## DIRECTIONS FOR THIS TASK
Output the lines as a numbered list, leaving out blank lines, beginning with the line that contains "What do you see at coordinates (497, 88)" and continuing through the line that contains "center [952, 47].".

(Element and text position data)
━━━━

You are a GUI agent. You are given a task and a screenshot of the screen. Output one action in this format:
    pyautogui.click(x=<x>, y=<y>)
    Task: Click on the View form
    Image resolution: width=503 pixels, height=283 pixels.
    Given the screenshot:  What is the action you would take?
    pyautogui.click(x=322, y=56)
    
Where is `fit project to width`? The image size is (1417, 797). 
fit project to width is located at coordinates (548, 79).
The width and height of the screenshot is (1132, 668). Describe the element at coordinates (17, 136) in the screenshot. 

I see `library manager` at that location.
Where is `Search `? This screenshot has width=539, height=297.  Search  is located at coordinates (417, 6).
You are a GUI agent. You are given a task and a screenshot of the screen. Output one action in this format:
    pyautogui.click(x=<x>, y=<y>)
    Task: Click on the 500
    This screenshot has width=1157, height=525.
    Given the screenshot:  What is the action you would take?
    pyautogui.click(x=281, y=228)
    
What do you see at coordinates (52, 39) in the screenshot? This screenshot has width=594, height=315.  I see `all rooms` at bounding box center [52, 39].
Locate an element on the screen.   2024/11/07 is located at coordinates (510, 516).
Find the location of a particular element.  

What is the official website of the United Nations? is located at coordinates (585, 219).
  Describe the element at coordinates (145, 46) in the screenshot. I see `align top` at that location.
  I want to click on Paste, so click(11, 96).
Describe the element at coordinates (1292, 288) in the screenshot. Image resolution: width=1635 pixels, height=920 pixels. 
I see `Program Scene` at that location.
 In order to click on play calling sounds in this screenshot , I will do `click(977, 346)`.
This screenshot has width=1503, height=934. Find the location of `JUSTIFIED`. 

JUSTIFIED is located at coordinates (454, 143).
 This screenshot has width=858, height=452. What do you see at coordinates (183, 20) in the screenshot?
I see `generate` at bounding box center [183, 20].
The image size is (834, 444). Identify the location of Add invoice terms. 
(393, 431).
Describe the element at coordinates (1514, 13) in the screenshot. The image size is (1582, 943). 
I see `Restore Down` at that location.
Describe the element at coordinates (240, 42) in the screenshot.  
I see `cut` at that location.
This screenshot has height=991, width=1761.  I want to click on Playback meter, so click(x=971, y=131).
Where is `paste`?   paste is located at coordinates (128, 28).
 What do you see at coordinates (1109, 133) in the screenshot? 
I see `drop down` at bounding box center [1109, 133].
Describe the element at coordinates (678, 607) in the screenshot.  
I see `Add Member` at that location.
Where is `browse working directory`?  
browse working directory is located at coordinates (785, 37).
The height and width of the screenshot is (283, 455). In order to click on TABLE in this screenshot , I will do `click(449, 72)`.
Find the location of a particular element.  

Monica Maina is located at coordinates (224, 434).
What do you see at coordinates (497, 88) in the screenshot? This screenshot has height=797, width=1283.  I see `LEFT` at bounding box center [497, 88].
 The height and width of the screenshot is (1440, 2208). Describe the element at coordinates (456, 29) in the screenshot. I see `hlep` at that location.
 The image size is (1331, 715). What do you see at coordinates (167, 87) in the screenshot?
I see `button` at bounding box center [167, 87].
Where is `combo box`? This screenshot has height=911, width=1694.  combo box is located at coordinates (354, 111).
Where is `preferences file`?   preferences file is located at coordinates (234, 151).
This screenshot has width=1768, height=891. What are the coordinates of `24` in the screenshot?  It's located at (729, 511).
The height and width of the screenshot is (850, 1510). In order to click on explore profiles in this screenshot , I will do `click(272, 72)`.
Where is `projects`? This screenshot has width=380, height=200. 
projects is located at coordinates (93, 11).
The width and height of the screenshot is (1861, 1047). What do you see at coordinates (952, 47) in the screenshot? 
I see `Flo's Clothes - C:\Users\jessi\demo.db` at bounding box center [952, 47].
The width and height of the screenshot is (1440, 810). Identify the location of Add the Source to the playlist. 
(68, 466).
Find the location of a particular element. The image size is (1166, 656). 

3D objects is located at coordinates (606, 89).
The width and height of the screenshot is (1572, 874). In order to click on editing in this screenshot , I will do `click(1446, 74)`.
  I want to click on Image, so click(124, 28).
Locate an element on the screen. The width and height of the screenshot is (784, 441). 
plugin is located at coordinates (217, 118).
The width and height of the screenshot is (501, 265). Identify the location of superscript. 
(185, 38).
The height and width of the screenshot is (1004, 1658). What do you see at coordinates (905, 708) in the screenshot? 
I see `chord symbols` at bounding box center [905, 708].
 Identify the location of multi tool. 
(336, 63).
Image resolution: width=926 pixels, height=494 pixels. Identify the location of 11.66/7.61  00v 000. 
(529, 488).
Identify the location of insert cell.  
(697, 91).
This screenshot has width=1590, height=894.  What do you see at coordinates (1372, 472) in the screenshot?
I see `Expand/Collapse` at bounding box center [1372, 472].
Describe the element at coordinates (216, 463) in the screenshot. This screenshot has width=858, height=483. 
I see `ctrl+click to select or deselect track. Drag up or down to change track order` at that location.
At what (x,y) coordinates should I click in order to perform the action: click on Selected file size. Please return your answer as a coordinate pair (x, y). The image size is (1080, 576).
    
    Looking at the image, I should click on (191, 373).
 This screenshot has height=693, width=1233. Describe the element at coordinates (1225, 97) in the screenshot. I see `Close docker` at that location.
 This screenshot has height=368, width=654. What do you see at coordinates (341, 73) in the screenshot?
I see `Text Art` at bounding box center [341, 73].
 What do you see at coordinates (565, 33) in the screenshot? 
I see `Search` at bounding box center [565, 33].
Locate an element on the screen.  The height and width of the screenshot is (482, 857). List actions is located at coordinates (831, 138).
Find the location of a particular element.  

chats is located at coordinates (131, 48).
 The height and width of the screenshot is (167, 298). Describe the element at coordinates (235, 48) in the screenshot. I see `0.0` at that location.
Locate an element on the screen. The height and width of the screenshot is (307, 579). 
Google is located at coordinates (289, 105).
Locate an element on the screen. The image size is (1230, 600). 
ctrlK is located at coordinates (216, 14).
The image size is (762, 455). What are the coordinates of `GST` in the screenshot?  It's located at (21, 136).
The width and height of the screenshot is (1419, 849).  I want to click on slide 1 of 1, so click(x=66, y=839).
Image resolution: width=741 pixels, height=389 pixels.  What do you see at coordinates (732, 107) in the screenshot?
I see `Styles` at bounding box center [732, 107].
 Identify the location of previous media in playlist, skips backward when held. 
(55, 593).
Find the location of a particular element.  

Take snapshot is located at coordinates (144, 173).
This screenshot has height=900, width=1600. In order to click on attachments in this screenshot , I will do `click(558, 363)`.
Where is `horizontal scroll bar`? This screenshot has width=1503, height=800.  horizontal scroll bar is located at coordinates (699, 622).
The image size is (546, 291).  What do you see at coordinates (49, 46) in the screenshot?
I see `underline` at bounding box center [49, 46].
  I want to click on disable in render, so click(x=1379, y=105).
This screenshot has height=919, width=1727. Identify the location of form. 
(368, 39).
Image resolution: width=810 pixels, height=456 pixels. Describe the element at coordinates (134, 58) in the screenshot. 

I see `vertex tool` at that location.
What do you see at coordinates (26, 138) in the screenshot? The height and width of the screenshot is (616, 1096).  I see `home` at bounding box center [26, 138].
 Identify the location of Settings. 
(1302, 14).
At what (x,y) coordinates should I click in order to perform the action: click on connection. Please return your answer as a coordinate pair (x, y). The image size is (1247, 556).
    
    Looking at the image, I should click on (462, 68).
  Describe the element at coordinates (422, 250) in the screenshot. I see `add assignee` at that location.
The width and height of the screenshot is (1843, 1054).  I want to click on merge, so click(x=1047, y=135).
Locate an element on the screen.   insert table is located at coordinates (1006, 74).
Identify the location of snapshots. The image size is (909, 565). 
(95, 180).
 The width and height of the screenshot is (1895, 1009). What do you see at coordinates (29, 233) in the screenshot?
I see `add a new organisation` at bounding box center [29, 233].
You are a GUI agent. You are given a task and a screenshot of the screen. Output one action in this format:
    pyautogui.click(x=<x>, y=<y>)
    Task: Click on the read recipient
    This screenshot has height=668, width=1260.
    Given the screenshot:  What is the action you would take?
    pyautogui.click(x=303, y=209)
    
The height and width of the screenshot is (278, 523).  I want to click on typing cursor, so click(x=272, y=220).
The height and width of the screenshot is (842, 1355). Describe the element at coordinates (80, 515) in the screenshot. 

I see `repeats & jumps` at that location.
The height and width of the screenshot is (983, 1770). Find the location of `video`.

━━━━

## EXERCISE RESULT
1. What do you see at coordinates (497, 88) in the screenshot? This screenshot has height=797, width=1283.  I see `LEFT` at bounding box center [497, 88].
2.  The height and width of the screenshot is (1440, 2208). Describe the element at coordinates (456, 29) in the screenshot. I see `hlep` at that location.
3.  The image size is (1331, 715). What do you see at coordinates (167, 87) in the screenshot?
4. I see `button` at bounding box center [167, 87].
5. Where is `combo box`? This screenshot has height=911, width=1694.  combo box is located at coordinates (354, 111).
6. Where is `preferences file`?   preferences file is located at coordinates (234, 151).
7. This screenshot has width=1768, height=891. What are the coordinates of `24` in the screenshot?  It's located at (729, 511).
8. The height and width of the screenshot is (850, 1510). In order to click on explore profiles in this screenshot , I will do `click(272, 72)`.
9. Where is `projects`? This screenshot has width=380, height=200. 
10. projects is located at coordinates (93, 11).
11. The width and height of the screenshot is (1861, 1047). What do you see at coordinates (952, 47) in the screenshot? 
12. I see `Flo's Clothes - C:\Users\jessi\demo.db` at bounding box center [952, 47].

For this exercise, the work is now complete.